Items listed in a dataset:
↓↓↓

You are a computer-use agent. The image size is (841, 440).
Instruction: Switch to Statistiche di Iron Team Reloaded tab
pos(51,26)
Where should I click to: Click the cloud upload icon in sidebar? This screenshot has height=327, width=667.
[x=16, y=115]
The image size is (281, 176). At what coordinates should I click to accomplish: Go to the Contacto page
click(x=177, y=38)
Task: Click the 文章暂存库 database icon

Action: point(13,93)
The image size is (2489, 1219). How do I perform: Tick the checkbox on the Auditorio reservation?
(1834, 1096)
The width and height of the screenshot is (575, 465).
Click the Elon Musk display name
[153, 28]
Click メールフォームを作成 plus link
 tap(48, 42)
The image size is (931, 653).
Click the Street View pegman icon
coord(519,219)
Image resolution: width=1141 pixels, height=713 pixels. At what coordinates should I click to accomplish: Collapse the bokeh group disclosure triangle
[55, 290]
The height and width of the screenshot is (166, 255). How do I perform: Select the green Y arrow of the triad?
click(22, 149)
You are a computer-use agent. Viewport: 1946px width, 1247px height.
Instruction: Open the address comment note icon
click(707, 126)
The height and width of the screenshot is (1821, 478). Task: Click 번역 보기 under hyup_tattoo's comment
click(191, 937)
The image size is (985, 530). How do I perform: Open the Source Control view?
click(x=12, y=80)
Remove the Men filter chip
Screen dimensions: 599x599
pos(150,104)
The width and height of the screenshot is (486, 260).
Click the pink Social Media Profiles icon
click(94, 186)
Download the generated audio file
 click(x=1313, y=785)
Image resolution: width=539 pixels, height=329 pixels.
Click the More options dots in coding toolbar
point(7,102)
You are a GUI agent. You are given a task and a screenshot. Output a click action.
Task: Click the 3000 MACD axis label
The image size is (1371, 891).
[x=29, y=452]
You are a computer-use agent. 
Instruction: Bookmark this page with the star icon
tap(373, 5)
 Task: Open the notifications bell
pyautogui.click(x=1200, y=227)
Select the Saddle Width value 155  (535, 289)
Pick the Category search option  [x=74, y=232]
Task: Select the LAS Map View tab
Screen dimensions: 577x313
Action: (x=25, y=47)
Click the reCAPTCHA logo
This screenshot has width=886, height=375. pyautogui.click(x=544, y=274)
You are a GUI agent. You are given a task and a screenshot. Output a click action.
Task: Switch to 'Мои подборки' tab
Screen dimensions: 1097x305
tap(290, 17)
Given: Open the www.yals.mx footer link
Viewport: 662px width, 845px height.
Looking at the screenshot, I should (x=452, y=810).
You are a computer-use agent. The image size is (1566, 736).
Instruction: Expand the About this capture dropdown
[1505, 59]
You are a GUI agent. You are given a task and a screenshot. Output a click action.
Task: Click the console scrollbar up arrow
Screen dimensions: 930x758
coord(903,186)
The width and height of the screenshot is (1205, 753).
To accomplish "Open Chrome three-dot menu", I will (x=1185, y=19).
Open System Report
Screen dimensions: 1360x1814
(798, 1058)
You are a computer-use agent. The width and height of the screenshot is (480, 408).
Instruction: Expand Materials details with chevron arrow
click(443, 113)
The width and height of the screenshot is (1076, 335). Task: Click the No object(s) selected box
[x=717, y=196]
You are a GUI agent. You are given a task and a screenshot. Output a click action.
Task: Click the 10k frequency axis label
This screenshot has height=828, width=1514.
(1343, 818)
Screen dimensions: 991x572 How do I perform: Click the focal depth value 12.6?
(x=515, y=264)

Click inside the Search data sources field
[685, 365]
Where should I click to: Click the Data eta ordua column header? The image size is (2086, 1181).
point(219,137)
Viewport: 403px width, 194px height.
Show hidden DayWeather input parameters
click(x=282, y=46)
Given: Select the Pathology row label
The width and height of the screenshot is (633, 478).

↑↑↑

Do this:
Rewrite the material with every "computer-use agent" swapped for "screen agent", keeping all other text the same.

Task answer:
You are a screen agent. The image size is (841, 440).
Instruction: Switch to Statistiche di Iron Team Reloaded tab
pos(51,26)
Where should I click to: Click the cloud upload icon in sidebar? This screenshot has height=327, width=667.
[x=16, y=115]
The image size is (281, 176). At what coordinates should I click to accomplish: Go to the Contacto page
click(x=177, y=38)
Task: Click the 文章暂存库 database icon

Action: point(13,93)
The image size is (2489, 1219). How do I perform: Tick the checkbox on the Auditorio reservation?
(1834, 1096)
The width and height of the screenshot is (575, 465).
Click the Elon Musk display name
[153, 28]
Click メールフォームを作成 plus link
 tap(48, 42)
The image size is (931, 653).
Click the Street View pegman icon
coord(519,219)
Image resolution: width=1141 pixels, height=713 pixels. At what coordinates should I click to accomplish: Collapse the bokeh group disclosure triangle
[55, 290]
The height and width of the screenshot is (166, 255). How do I perform: Select the green Y arrow of the triad?
click(22, 149)
You are a screen agent. Viewport: 1946px width, 1247px height.
Instruction: Open the address comment note icon
click(707, 126)
The height and width of the screenshot is (1821, 478). Task: Click 번역 보기 under hyup_tattoo's comment
click(191, 937)
The image size is (985, 530). How do I perform: Open the Source Control view?
click(x=12, y=80)
Remove the Men filter chip
Screen dimensions: 599x599
pos(150,104)
The width and height of the screenshot is (486, 260).
Click the pink Social Media Profiles icon
click(94, 186)
Download the generated audio file
 click(x=1313, y=785)
Image resolution: width=539 pixels, height=329 pixels.
Click the More options dots in coding toolbar
point(7,102)
You are a GUI agent. You are given a task and a screenshot. Output a click action.
Task: Click the 3000 MACD axis label
The image size is (1371, 891).
[x=29, y=452]
You are a screen agent. 
Instruction: Bookmark this page with the star icon
tap(373, 5)
 Task: Open the notifications bell
pyautogui.click(x=1200, y=227)
Select the Saddle Width value 155  (535, 289)
Pick the Category search option  [x=74, y=232]
Task: Select the LAS Map View tab
Screen dimensions: 577x313
Action: (x=25, y=47)
Click the reCAPTCHA logo
This screenshot has width=886, height=375. pyautogui.click(x=544, y=274)
You are a GUI agent. You are given a task and a screenshot. Output a click action.
Task: Switch to 'Мои подборки' tab
Screen dimensions: 1097x305
tap(290, 17)
Given: Open the www.yals.mx footer link
Viewport: 662px width, 845px height.
Looking at the screenshot, I should (x=452, y=810).
You are a screen agent. The image size is (1566, 736).
Instruction: Expand the About this capture dropdown
[1505, 59]
You are a GUI agent. You are given a task and a screenshot. Output a click action.
Task: Click the console scrollbar up arrow
Screen dimensions: 930x758
coord(903,186)
The width and height of the screenshot is (1205, 753).
To accomplish "Open Chrome three-dot menu", I will (x=1185, y=19).
Open System Report
Screen dimensions: 1360x1814
(798, 1058)
You are a screen agent. The width and height of the screenshot is (480, 408).
Instruction: Expand Materials details with chevron arrow
click(443, 113)
The width and height of the screenshot is (1076, 335). Task: Click the No object(s) selected box
[x=717, y=196]
You are a GUI agent. You are given a task and a screenshot. Output a click action.
Task: Click the 10k frequency axis label
This screenshot has height=828, width=1514.
(1343, 818)
Screen dimensions: 991x572 How do I perform: Click the focal depth value 12.6?
(x=515, y=264)

Click inside the Search data sources field
[685, 365]
Where should I click to: Click the Data eta ordua column header? The image size is (2086, 1181).
point(219,137)
Viewport: 403px width, 194px height.
Show hidden DayWeather input parameters
click(x=282, y=46)
Given: Select the Pathology row label
The width and height of the screenshot is (633, 478).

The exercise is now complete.